* Задания и упражнения
1. Согласуются ли с отрывком о задержании Леонида Каннегисера утверждения (а), (б) и (в)? На каждое ответьте «да» или «нет» и приведите точную цитату из отрывка, которая это решает.
(а) Охранник Сингайло узнал свою шинель на человеке, спускавшемся по лестнице.
(б) Леониду удалось уйти от охранников.
(в) Велосипед арестованного забрал себе сам Сингайло.
2. Отфильтруйте записи и выпишите каждую строку, где встречается слово «accomplish».

* Отрывок
+ + + + +

Гибель красных моисеев. Начало террора, 1918 год - страница 168

Шрифт
Интервал

стр.

.

Произошло это недалеко от Мраморного дворца, возле дома № 17 по левой стороне Миллионной, где располагался Английский клуб…

Момент падения с велосипеда, а главное панику, охватившую его, Леонид Каннегисер переживал потом мучительно и долго. Уже оказавшись в тюрьме, более всего он стыдился этой растерянности, страха, которому позволил восторжествовать над собой.

Не помня себя, он позвонил в первую попавшуюся квартиру, умоляя спрятать его. Когда его не пустили, бросился к другой квартире, где дверь была приоткрыта, оттолкнул горничную и, ворвавшись в комнату, схватил с вешалки пальто, а потом, натягивая его поверх тужурки, снова выбежал на лестницу. Но с улицы уже заходили в подъезд солдаты, и, выстрелив в них, Леонид бросился по лестнице наверх.

В панике и растерянности, охватившей Леонида, ничего удивительного нет.

Он не был профессиональным убийцей.

Нервы его были напряжены уже и в вестибюле дворца Росси, а что говорить, когда, свалившись с велосипеда, он понял, что рушится разработанный план побега и через минуту-две он окажется в руках солдат-охранников.

Столь подробно останавливаюсь я на этом эпизоде только для того, чтобы показать, какой изумительной силой воли обладал этот юноша. Ведь, вбежав по лестнице наверх, отрезанный ворвавшимися в парадное охранниками, он все же сумел взять себя в руки и еще раз продемонстрировать завидную выдержку.

Впрочем, лучше, если об этом расскажет непосредственный участник событий, охранник Викентий Францевич Сингайло.

«Мы сделали из моей шинели чучело и поставили его на подъемную машину и подняли вверх, думая, чтобы убийца расстрелял скорее патроны… Но когда лифт был спущен обратно, моей шинели и чучела уже не было там. В это же время по лестнице спускался человек, который говорил, что убийца поднялся выше. Я заметил, что шинель на человеке моя, и, дав ему поравняться со мною, схватил его сзади за руки, а находившиеся тут же мои товарищи помогли»>{295}

Увы…

Уйти Леониду не удалось, но какое поразительное хладнокровие и бесстрашие нужно иметь, чтобы за короткие мгновения побороть растерянность, тут же оценить ситуацию, вытащить из лифта чучело, натянуть на себя шинель и спокойно спуститься вниз…

Безусловно, герою романа Александра Дюма, который накануне читал Леонид, проскользнуть бы удалось.

Это ведь оттуда и авантюрность, и маскарад…

Другое дело, что охранник Сингайло никак не вписывался в поэтику «Графа Монте-Кристо». Человек по-латышски практичный, он сразу узнал родную шинель и конечно же не дал ей скрыться в романтической дымке…

«Беря револьвер, — объясняя, почему он присвоил себе вещи арестованного, каялся потом Сингайло, — я не думал, что, беря его, я этим совершаю преступление. Я думал, что все, что было нами найдено, принадлежит нам, то есть, кому что досталось… Один товарищ взял велосипед, другой — кожаную куртку».

+ + + + +

* Данные упражнения
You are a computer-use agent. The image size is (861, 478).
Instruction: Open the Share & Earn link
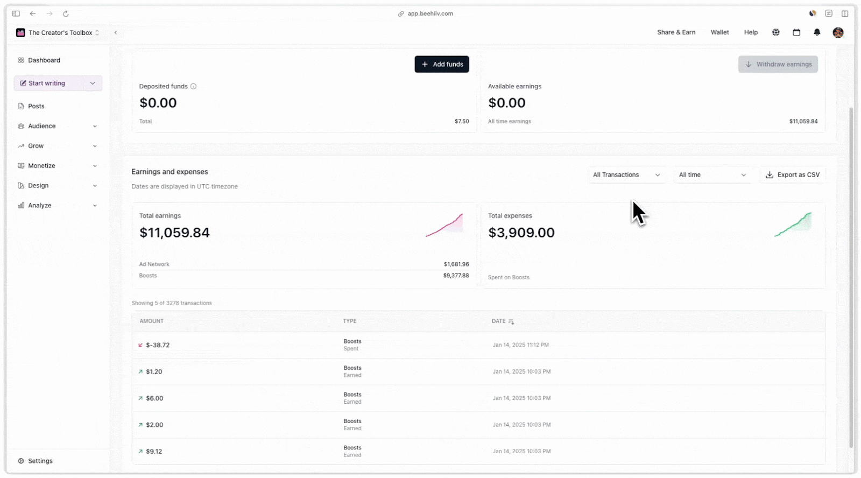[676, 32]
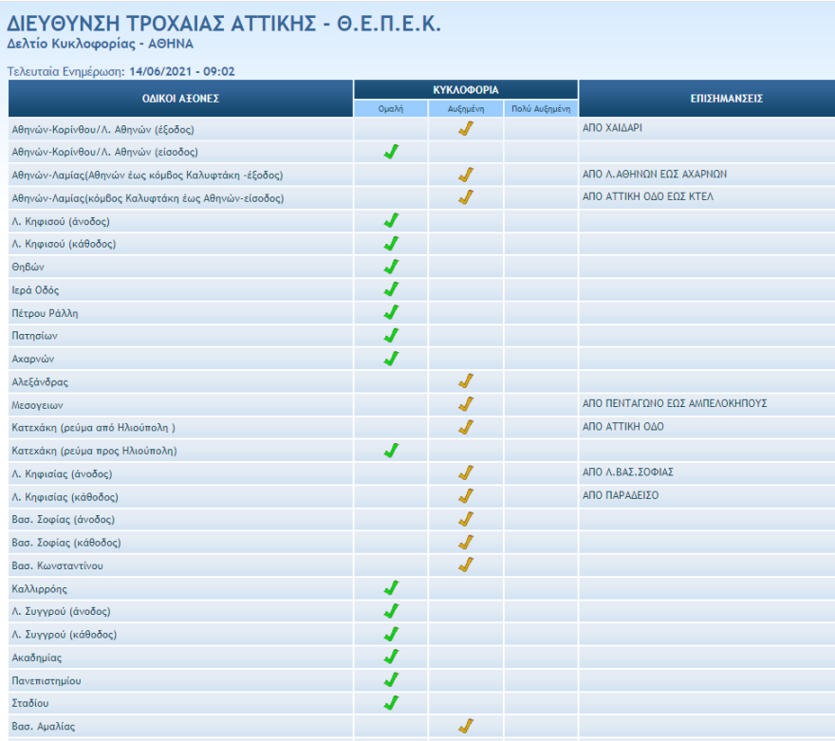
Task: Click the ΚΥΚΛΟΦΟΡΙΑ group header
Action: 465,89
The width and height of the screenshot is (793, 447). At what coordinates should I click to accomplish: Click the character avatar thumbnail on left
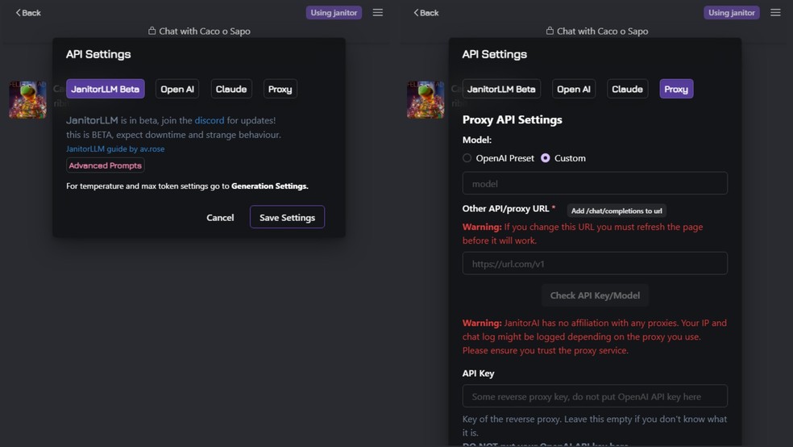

+ + + + +

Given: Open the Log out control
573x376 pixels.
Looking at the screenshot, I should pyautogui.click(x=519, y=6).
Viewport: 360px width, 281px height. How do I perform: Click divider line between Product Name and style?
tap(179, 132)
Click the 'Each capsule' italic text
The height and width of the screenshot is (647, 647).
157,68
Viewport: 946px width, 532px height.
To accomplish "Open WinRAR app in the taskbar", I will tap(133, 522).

+ + + + +

* Правильные ответы
1.
(а) Да: «Я заметил, что шинель на человеке моя».
(б) Нет: «Уйти Леониду не удалось».
(в) Нет: «Один товарищ взял велосипед».

2.
The width and height of the screenshot is (793, 447). At what coordinates should I click to accomplish: Click the character avatar thumbnail on left
To accomplish "Open WinRAR app in the taskbar", I will tap(133, 522).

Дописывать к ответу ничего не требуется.